Il terrorista è stato ucciso con un raid mirato nella provincia irachena di Anbar, nel corso di un'operazione condotta dal Comando Centrale Usa in collaborazione con le forze di sicurezza irachene e il governo regionale curdo, ciò che ha spinto il presidente degli Stati Uniti Donald Trump a vantarsi sui social dell'uccisione, con i suoi soliti toni sopra le righe: «I nostri militari intrepidi gli hanno dato la caccia senza tregua - si legge in un post su Truth - . In coordinamento con il governo iracheno e con il governo regionale curdo, è stata stroncata la sua vita miserabile, così come quella di un altro componente dell'Isis». Il posto riporta anche lo slogan «pace attraverso la forza», curiosamente lo stesso usato dalla commissaria Ue Ursula von der Leyen qualche giorno fa per spiegare il piano di riarmo dell'Europa. Secondo la ricostruzione del Centcom, Abu Kadijah dopo il raid è stato trovato dagli uomini del Centcom e delle unità irachene morto assieme a un altro terrorista, ed entrambi indossavano giubbotti pronti a esplodere e avevano con loro diverse armi. Nonostante l'Iraq abbia dichiarato nel 2017 la sconfitta dei jihadisti sul suo territorio, cellule del gruppo sono rimaste attive.
Ieri le forze statunitensi hanno portato avanti attacchi su larga scala contro decine di obiettivi nello Yemen controllato dagli Houthi. Particolarmente duro un attacco condotto dagli americani con le forze britanniche contro un quartiere residenziale nel distretto di Shuub, a nord della capitale dello Yemen, Sana'a. Gli attacchi sarebbero stati disposti direttamente dal presidente Usa che su Truth ha scritto: «Il supporto dell'Iran ai terroristi Houthi deve cessare immediatamente! Non minacciate il popolo americano, il loro Presidente, che ha ricevuto uno dei mandati più grandi nella storia presidenziale, o le rotte di navigazione mondiali. Se lo fate, fate attenzione, perché l'America vi riterrà pienamente responsabili e non saremo gentili al riguardo!».
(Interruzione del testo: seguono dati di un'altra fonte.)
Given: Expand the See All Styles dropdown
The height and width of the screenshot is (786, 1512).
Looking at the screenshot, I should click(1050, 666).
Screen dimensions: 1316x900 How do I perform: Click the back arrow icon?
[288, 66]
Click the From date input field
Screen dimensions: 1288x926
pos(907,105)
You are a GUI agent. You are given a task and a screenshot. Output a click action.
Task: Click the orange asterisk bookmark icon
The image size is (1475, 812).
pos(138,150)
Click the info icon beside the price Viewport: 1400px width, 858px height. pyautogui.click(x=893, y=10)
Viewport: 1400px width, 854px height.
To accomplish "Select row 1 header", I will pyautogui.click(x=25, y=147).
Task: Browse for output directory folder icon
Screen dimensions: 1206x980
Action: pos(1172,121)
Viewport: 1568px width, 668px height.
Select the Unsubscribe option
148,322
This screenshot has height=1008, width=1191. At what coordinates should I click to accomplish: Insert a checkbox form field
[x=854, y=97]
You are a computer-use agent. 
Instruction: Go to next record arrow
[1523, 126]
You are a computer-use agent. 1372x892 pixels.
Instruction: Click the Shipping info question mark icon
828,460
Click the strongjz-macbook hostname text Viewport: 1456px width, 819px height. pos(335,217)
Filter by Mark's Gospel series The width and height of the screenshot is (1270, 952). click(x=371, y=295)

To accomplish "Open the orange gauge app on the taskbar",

Intanto l'amministrazione Trump ripropone in parte il «muslim ban» con il quale nel 2017 il tycoon, al suo primo mandato alla Casa Bianca, vietò l'ingresso negli Usa ai cittadini di diversi Paesi a maggioranza musulmana.
Stavolta si parla di un «travel ban» per 43 Paesi, molti dei quali a maggioranza musulmana, suddivisi in tre categorie: quelli in lista rossa per i quali l'ingresso negli Usa è del tutto vietato (11, tra essi Afghanistan, Iran, Libia, Siria, Somalia, Sudan, Yemen), poi ci sono 10 «arancioni» e 22 «gialli» con divieti minori.